Start of PROVIDED RECORDS

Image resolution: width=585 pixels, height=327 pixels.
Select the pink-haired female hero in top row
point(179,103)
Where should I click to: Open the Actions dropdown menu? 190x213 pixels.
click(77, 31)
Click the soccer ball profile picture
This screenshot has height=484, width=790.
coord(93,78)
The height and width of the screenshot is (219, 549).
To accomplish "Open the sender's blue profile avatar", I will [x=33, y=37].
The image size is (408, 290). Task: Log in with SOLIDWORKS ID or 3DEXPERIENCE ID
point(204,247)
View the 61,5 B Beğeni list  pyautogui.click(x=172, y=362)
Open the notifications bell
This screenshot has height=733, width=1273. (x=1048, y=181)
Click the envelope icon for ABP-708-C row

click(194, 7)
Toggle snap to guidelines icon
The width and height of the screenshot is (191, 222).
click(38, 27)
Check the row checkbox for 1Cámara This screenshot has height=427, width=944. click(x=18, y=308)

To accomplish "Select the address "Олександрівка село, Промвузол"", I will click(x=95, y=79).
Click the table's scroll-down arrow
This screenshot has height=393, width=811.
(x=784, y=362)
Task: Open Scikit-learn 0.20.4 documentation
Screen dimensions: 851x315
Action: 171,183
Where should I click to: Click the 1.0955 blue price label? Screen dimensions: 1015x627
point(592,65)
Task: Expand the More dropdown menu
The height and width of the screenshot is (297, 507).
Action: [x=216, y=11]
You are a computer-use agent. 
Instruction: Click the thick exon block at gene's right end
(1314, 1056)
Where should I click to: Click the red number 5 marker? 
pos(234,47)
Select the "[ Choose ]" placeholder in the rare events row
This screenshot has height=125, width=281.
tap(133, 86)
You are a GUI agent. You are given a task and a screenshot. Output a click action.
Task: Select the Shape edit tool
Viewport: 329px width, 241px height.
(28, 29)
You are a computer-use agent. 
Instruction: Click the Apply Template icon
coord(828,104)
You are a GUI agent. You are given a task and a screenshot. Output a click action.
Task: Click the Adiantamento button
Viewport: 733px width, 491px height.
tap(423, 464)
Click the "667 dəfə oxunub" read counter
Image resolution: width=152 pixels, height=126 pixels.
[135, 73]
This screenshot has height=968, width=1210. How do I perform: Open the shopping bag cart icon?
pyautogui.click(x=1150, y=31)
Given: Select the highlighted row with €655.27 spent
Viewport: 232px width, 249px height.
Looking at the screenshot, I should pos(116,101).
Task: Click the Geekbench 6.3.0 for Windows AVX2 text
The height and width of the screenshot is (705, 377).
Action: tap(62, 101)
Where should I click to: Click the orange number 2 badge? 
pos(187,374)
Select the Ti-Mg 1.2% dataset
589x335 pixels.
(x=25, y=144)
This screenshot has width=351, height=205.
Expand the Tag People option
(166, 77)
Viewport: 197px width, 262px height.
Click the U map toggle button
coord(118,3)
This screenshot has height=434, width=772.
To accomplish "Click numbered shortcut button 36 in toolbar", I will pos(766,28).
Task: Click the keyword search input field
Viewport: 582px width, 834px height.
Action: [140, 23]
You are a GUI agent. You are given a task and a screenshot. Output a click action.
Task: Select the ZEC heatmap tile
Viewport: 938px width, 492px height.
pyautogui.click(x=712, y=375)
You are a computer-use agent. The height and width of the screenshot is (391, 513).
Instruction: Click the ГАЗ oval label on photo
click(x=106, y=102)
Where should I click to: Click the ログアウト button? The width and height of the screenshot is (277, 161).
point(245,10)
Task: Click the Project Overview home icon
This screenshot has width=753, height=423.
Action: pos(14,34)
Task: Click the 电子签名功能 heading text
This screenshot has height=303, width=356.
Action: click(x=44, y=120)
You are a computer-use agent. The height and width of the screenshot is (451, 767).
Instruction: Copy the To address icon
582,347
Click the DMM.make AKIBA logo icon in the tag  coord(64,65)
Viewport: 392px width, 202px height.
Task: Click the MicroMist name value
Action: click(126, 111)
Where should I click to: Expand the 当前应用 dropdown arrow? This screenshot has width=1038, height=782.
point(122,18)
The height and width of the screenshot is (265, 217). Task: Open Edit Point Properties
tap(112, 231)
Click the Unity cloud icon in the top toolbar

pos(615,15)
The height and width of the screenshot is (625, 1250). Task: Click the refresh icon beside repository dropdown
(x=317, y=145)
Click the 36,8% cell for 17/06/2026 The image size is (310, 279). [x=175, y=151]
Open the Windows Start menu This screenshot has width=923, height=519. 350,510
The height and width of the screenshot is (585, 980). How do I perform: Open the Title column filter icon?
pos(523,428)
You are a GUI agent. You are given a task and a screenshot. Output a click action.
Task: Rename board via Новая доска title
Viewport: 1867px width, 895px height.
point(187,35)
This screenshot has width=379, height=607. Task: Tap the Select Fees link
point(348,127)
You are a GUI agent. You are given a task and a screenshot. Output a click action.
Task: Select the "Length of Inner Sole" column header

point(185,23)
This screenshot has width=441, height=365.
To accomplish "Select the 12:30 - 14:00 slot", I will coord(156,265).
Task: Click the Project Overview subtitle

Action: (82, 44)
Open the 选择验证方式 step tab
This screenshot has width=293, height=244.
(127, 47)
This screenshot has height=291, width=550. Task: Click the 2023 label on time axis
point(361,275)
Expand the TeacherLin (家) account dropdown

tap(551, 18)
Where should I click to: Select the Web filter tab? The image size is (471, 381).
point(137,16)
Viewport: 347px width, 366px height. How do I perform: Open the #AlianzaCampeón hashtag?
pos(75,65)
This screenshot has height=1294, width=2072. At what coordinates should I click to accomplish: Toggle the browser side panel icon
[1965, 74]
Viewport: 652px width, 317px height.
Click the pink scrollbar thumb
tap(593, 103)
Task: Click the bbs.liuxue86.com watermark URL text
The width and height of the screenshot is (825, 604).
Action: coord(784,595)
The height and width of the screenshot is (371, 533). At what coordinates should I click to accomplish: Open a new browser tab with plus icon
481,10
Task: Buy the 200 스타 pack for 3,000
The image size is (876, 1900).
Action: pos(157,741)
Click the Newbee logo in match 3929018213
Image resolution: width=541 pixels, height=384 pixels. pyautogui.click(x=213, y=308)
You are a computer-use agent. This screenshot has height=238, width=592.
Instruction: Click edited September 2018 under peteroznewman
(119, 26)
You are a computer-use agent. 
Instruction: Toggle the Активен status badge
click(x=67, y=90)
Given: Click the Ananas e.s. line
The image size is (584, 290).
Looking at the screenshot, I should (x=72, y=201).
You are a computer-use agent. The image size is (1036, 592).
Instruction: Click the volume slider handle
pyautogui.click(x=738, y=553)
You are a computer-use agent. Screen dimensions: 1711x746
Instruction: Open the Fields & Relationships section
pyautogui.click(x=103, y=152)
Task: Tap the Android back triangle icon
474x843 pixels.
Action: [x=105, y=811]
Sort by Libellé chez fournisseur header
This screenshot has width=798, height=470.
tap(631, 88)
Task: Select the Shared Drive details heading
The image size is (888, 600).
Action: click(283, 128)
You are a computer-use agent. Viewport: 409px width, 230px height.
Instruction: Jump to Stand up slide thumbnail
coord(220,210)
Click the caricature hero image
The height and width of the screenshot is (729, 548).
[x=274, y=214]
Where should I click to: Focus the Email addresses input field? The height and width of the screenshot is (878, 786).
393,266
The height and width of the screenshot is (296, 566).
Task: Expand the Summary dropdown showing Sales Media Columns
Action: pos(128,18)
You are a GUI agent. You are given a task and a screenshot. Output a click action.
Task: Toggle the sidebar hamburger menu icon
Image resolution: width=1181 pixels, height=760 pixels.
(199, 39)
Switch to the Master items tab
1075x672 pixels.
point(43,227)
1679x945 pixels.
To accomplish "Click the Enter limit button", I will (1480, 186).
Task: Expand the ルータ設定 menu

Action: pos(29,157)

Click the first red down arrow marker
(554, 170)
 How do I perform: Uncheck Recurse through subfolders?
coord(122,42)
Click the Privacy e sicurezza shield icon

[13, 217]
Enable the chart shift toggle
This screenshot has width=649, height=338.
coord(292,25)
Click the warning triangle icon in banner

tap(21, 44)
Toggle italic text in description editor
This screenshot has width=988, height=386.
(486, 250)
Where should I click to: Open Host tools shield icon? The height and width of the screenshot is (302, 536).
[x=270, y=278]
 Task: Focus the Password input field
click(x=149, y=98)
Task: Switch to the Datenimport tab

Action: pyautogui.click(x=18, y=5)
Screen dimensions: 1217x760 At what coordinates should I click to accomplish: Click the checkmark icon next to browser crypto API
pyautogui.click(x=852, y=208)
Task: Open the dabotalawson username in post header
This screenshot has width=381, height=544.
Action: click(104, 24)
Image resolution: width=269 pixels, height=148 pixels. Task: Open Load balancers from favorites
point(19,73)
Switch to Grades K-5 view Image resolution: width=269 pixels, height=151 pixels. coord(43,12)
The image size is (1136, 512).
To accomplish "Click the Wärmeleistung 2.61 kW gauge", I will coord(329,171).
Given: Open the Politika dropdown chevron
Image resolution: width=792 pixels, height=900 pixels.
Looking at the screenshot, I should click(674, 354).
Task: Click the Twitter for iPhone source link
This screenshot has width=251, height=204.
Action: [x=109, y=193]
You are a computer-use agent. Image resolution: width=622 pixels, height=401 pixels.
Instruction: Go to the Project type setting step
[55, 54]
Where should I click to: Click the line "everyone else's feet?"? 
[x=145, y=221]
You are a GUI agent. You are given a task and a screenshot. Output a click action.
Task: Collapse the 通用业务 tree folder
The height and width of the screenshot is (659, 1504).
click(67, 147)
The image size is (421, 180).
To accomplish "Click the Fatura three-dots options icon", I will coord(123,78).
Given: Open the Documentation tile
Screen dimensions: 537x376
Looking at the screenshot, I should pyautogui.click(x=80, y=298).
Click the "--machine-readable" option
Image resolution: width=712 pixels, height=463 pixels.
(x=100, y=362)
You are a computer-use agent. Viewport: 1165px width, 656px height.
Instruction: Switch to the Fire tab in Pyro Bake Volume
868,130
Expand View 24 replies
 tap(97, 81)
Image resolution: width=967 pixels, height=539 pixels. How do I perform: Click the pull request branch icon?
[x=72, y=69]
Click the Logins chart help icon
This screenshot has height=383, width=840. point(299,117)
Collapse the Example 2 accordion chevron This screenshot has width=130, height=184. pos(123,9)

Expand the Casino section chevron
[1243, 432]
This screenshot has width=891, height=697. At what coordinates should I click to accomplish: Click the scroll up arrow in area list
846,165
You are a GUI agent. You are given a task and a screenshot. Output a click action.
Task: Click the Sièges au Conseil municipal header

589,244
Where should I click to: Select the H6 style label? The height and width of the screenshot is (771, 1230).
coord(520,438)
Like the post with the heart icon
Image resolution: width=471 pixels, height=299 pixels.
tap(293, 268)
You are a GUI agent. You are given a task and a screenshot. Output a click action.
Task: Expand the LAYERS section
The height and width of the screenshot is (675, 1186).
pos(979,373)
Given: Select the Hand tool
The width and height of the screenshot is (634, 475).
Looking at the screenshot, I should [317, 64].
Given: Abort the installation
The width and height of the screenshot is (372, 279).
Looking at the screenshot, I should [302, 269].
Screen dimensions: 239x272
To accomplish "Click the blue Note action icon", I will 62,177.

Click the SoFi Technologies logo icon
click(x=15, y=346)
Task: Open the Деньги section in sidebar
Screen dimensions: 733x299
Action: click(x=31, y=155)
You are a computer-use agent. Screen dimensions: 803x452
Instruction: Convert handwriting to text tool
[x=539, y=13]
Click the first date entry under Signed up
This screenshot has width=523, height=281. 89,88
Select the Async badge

End of PROVIDED RECORDS

§ WHAT THE TASK REQUIRES: Nothing but the lines from the line containing "You are a computer-use agent. Screen dimensions: 803x452" through the final line of the entries should appear in your answer, copied exactly.

§ YOUR RESPONSE:
You are a computer-use agent. Screen dimensions: 803x452
Instruction: Convert handwriting to text tool
[x=539, y=13]
Click the first date entry under Signed up
This screenshot has width=523, height=281. 89,88
Select the Async badge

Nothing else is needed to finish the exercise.